Pizza (2.5 / 5)
Value (3 / 5)
Quality (3 / 5)
If you HAD to live off it forever, how happy would you be? (2.5 / 5)
Venice was the last in my pizza tour of Italy, and after eating probably the equivalent to a baby elephant of pizza, I think by this point, I knew my stuff. In all honesty, I wasn’t massively looking forward to eating pizza from Venice as I thought, like Florence, it’d be super ‘touristic’ expensive and lack in flavour and texture. However, although not entirely proved wrong, Venice definitely did better than Florence.
Venice didn’t have a great deal of pizza snack bars, or at least not on the surface. Instead gelaterias proved more popular, with people forming long queues no matter what the weather. The take-away pizza I did find tended to be served from big circular pizzas, in triangular slices. Each piece would set you back between £2 to £3.50 and as the one we ate was from the ‘ghetto’ of Venice – Canneregio, we only paid £2 for a piping hot (rare) huge slice of thin, margherita pizza which I actually thought was quite reasonable, both in taste and price. The pizzerias didn’t tend to offer anything but pizza, you’d find it hard to find ‘fritti’ or deep fried goodness somewhere in Venice. We also sought out ‘Arte della Pizza’, also in Canneregio as it was recommended in quite a few guides. Completely off the beaten track and you’d definitely miss it if you were to just amble down that particular street, but it served very tempting thick square wedges of pizza, by weight. We went for a sausage and artichoke slice, which for quite a generous amount only set us back £2.50. However, although the toppings were yummy, the dough didn’t have much taste. If you can imagine eating an edible sponge, then this was what the pizza seemed to resemble.
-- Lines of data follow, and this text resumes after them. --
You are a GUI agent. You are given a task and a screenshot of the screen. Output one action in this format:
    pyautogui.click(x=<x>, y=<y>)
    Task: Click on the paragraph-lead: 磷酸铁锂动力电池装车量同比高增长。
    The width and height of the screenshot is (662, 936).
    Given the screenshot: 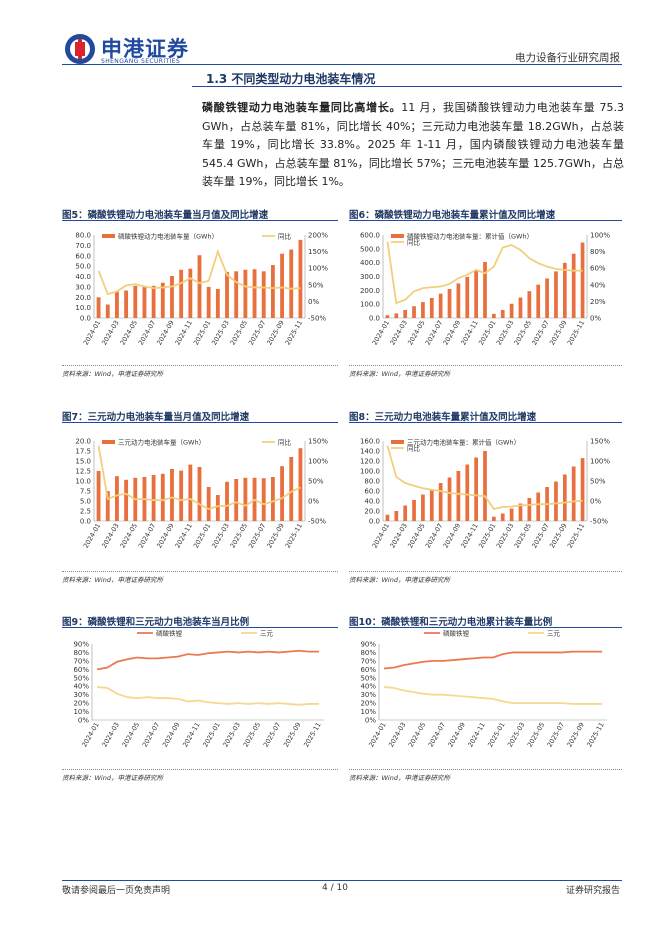 What is the action you would take?
    pyautogui.click(x=302, y=108)
    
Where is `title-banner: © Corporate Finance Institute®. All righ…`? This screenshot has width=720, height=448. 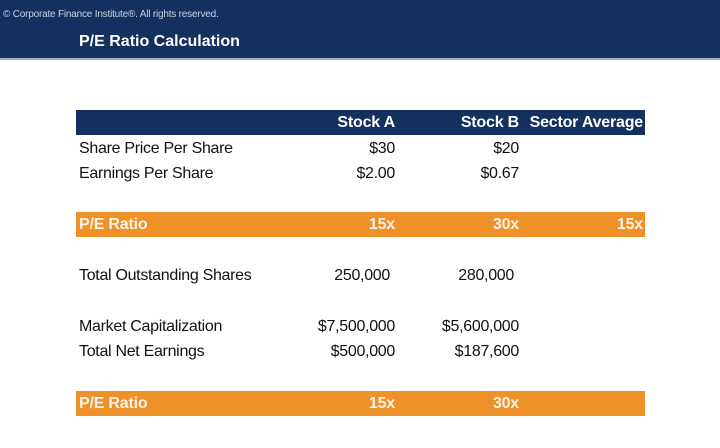 title-banner: © Corporate Finance Institute®. All righ… is located at coordinates (360, 30).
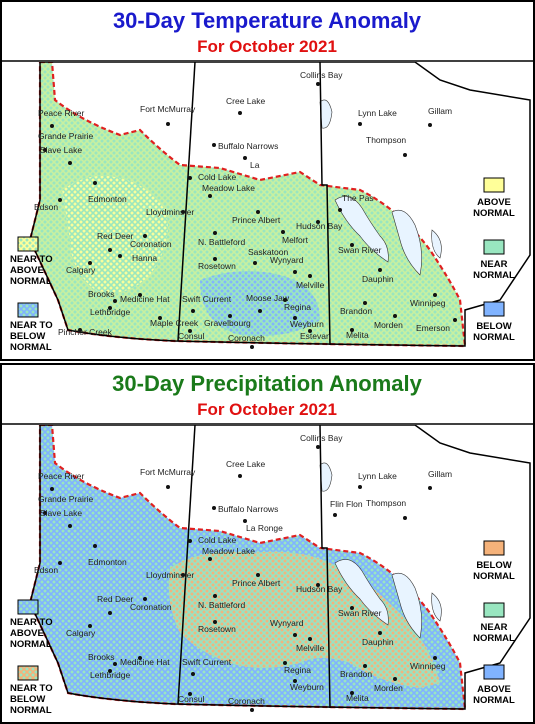 The height and width of the screenshot is (724, 535). What do you see at coordinates (264, 528) in the screenshot?
I see `city-label: La Ronge` at bounding box center [264, 528].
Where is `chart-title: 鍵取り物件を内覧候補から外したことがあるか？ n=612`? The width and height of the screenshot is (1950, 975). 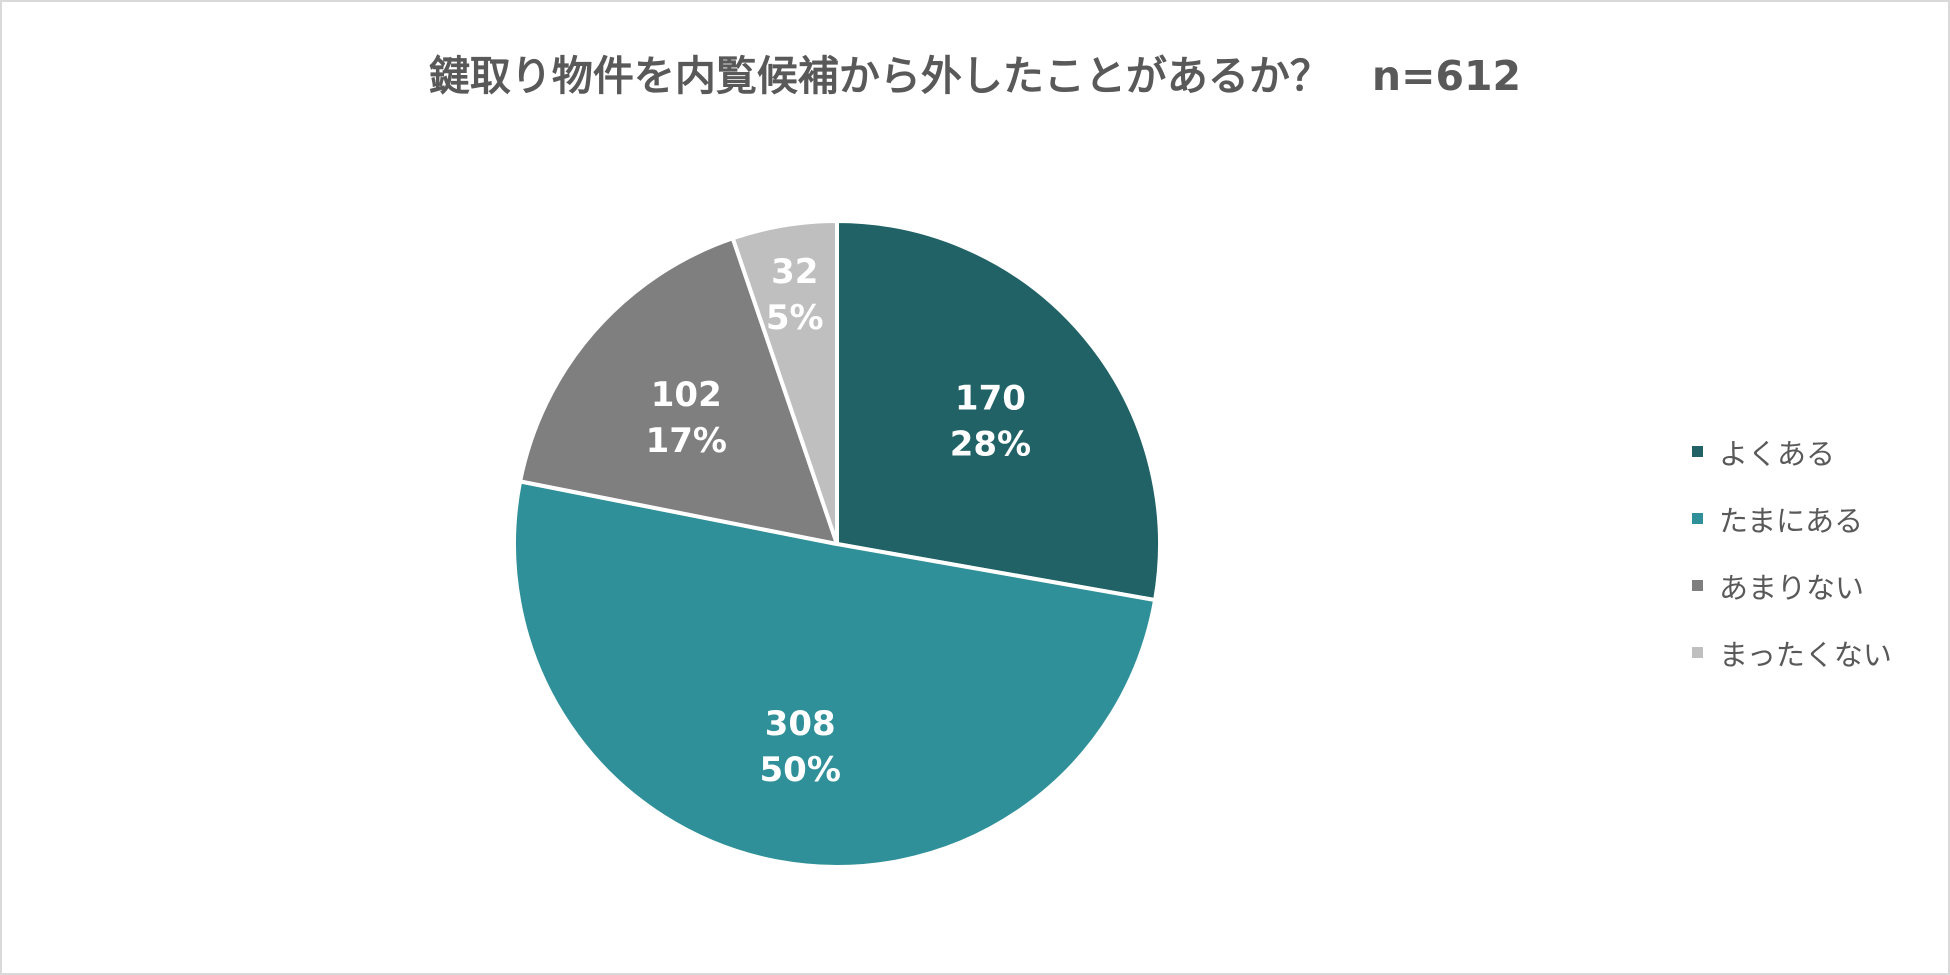
chart-title: 鍵取り物件を内覧候補から外したことがあるか？ n=612 is located at coordinates (975, 76).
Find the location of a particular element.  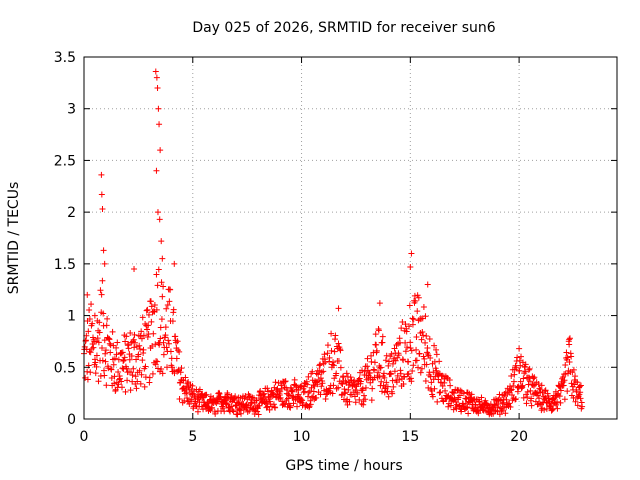

y-tick-label: 0 is located at coordinates (72, 420).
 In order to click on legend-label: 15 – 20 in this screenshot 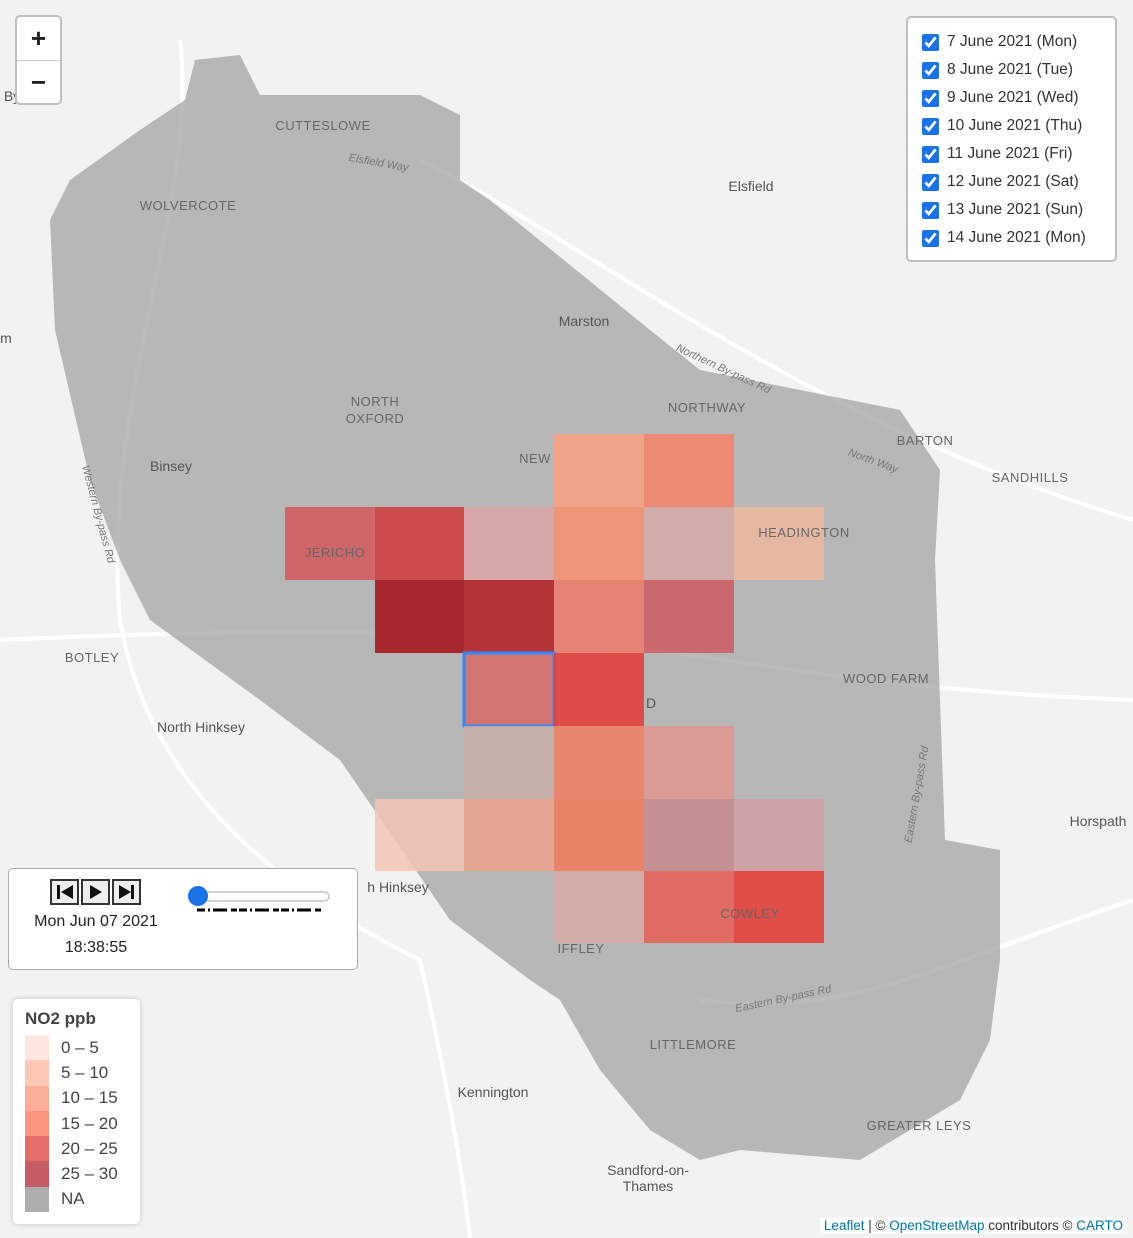, I will do `click(90, 1123)`.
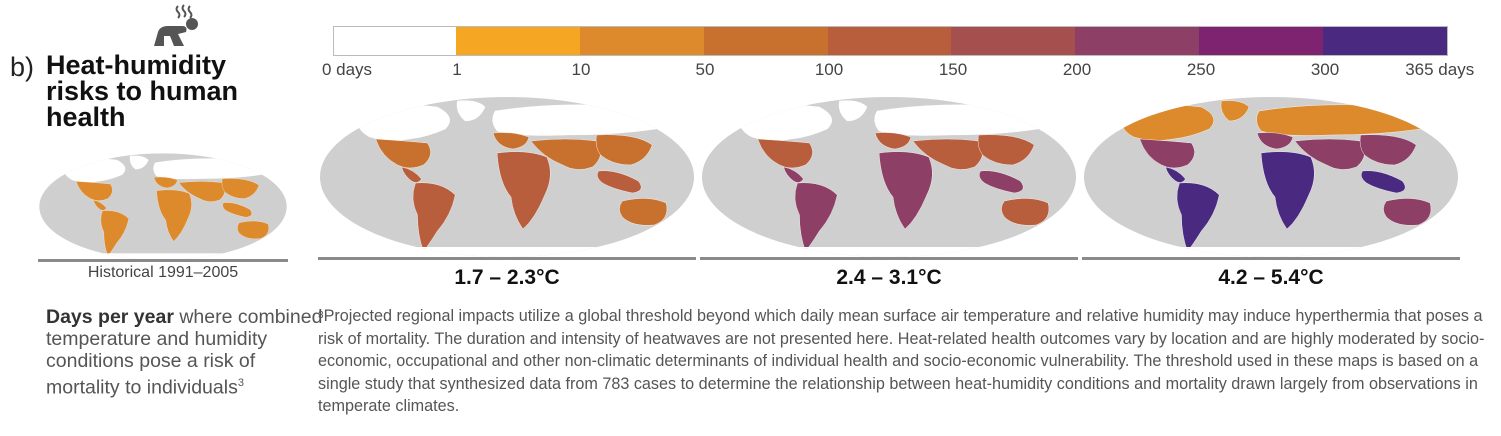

Pizza from Arte della Pizza
In terms of eating out, the two Venetian pizzas I had tasted very similar. Both were a little too salty with a thin crust, with a very crispy, almost charred dough and definitely didn’t taste like the Neapolitan pizza. In short, I wasn’t overly impressed so saved myself a few calories by opting not to eat the whole thing, and settled on gelato instead – it all balances out, right?!

“Max” from Al Nono Risorto
However, where Venice pizzerias failed to impress, Verona more than made up for it as the pizza bread I had at Cantene de l’Arena was among the best I’ve had in Italy. It not only tasted completely different to anything I’d tried so far but it also came piping hot, and hot food does not seem to be as commonly found in Italy! It was cooked using a wood fired oven, meaning it had a lighter, doughier texture and a crispy edge but I think it’d also been rolled in semolina or cornmeal and had something sweet added to the dough. Whatever it was, I loved it and when I asked the chef for the recipe, I knew I had no hope in finding out the true recipe!

Heart of Proscuitto and Pizza Bread
Overall, after my Venetian travels, I don’t think I’d rave about the pizza. I also didn’t get much inspiration for layout, other than having all my pizzas pre-cooked and lain out towards the front of the shop, to help entice customers in. However, the other food I tried while being there was, on the whole up there in the best I’ve had since being in Italy so I’ll cut the pizza some slack. I just won’t be using the Venetian recipe!